In 2011, the academy shifted to a sliding scale of Best Picture nominees that falls somewhere between five and 10, as decided by a complicated system of counting. However, the PGA has stuck with 10 nominees for Best Picture.

That year, the guild predicted seven of the eventual nine Best Picture contenders, including “The Artist” which won with both groups. The other PGA nominees that repeated at the Oscars were:  “The Descendants,” “The Help” “Hugo,” “Midnight in Paris,” “Moneyball” and “War Horse.” The PGA filled out their slate with popular pictures “Bridesmaids,” “The Girl with the Dragon Tattoo” and “The Ides of March,” while the Oscars went with “Extremely Loud and Incredibly Close” and “The Tree of Life.”

Last year, eight PGA picks — “Argo,” “Beasts of the Southern Wild,” “Django Unchained,” “Life of Pi,” “Lincoln,” “Les Miserables,” “Silver Linings Playbook” and “Zero Dark Thirty” —  were among the nine films in the running for the top Academy Award. Rounding out the roster at PGA were “Moonrise Kingdom” and “Skyfall.” The guild snubbed the French-language “Amour,” which netted a Best Picture nod from the academy. “Argo” won both prizes. 

Of this year’s PGA contenders, eight of them reaped Best Picture bids at the Oscars: “American Hustle” “Captain Phillips,” “Dallas Buyers Club,” “Gravity, “Her, “Nebraska,” “12 Years a Slave” and  “The Wolf of Wall Street.”  However, the academy snubbed PGA nominees “Blue Jasmine” and “Saving Mr. Banks” in favor of Brit hit “Philomena,” which nabbed the ninth slot in the Oscar race. 

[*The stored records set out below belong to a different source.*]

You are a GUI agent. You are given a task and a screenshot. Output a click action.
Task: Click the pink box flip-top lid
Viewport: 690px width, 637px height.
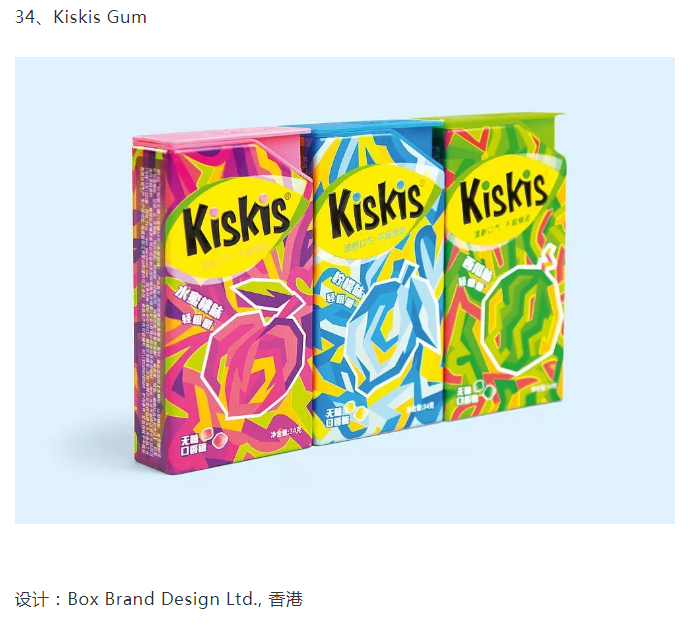[221, 135]
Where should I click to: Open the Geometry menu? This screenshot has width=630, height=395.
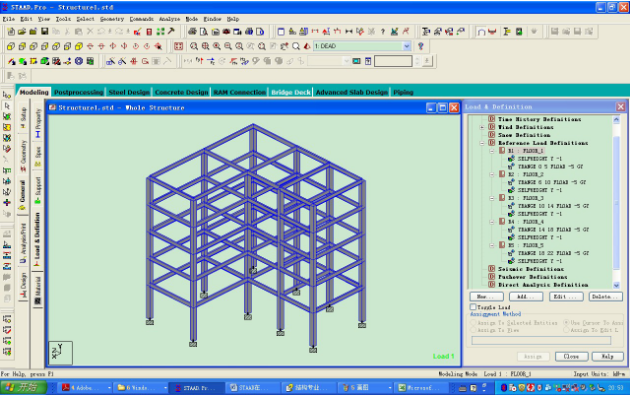[112, 19]
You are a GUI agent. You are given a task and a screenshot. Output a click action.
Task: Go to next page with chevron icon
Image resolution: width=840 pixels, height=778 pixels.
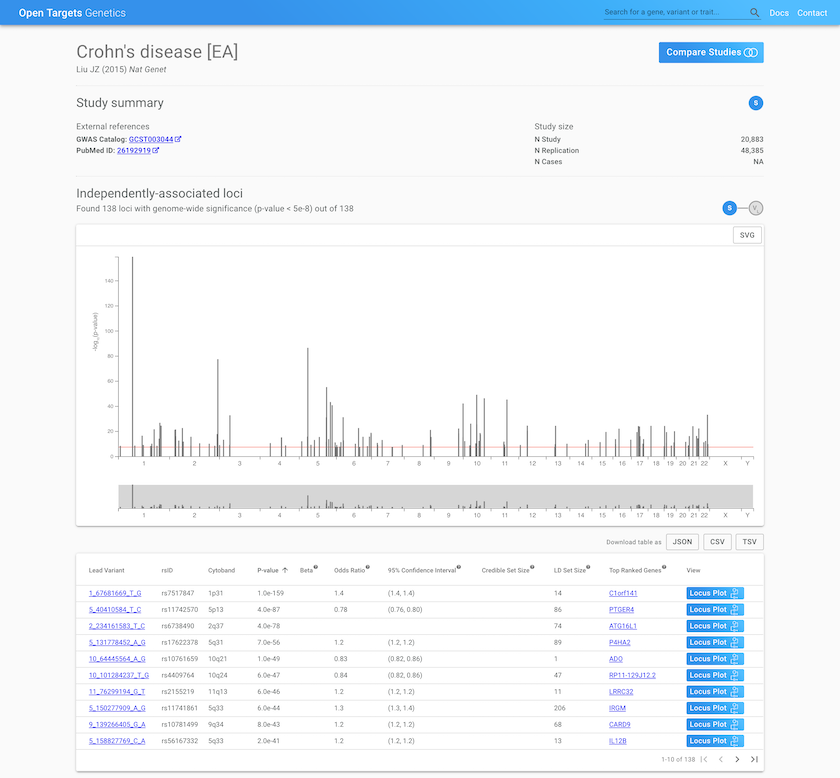coord(737,759)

The preferential method of voting was first used by the Oscars in 1934 when there were 12 Best Picture nominees (there had been between three and 10 in the first six years of the Academy Awards). It was used the following year when there were again 12 nominees, then from 1936 to 1943 when there were 10 nominees, and finally in both 1944 and 1945 when there were just five contenders before being dropped in favor of the popular vote from 1946 to 2008.

Since 2009, Oscar and PGA voters have ranked their respective Best Picture nominees. If one nominee garners more than 50% of the first-place votes, it will win Best Picture. If, as is more likely, no nominee reaches this threshold, the film with the fewest first place votes is eliminated, with its ballots being reapportioned to the second place choice. 

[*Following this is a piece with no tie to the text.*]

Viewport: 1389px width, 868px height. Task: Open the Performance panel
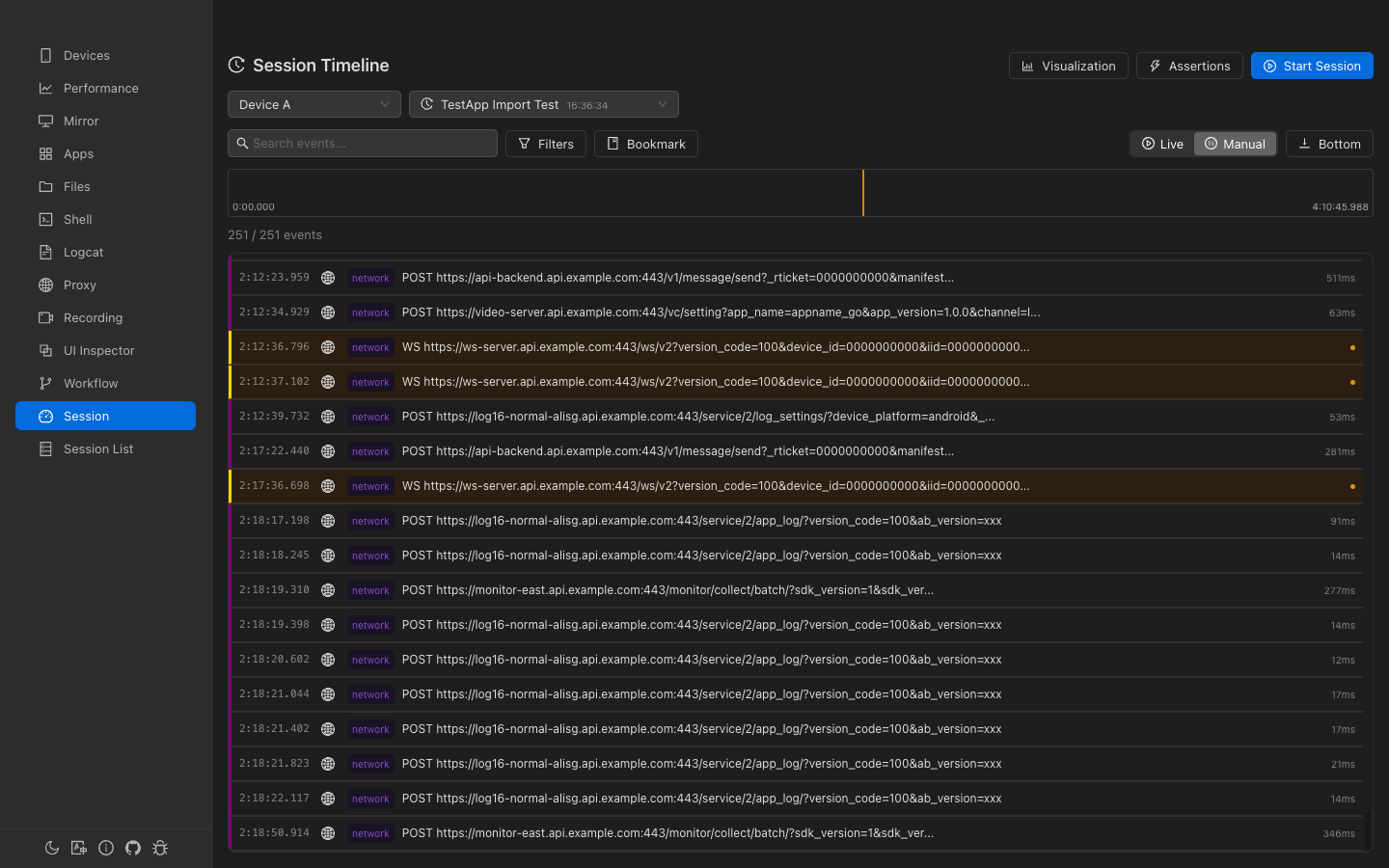click(100, 88)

Should no film cross the required 50% + one ballot threshold, the film with the fewest first place votes is again eliminated, with its ballots being apportioned to the next choice still in play (i.e., if the second place choice is no longer in the running, then the ballot would be reapportioned to the third place choice and so on.)

This process of elimination and reapportion continues until one film reaches at least 50% + one ballots. That is the Best Picture. While passionate support gets a film nominated, it is the consensus choice that prevails as the winner.

What will win Best Picture this year? 

Vote below using our easy drag-and-drop menu. Come back and change your predictions as often as you like until Oscar night, March 2.

2 thoughts on “Why is the PGA Award so good at predicting Best Picture Oscar winner?

  1. Re-reading the description, HOW is a tie even POSSIBLE using this system? The only way I see it’s even possible is if exactly 50% of the ballots list film A ahead of film B and exactly 50% vice versa. Aren’t the odds of that somewhere around those of being struck by lightning (if not winning the lottery)?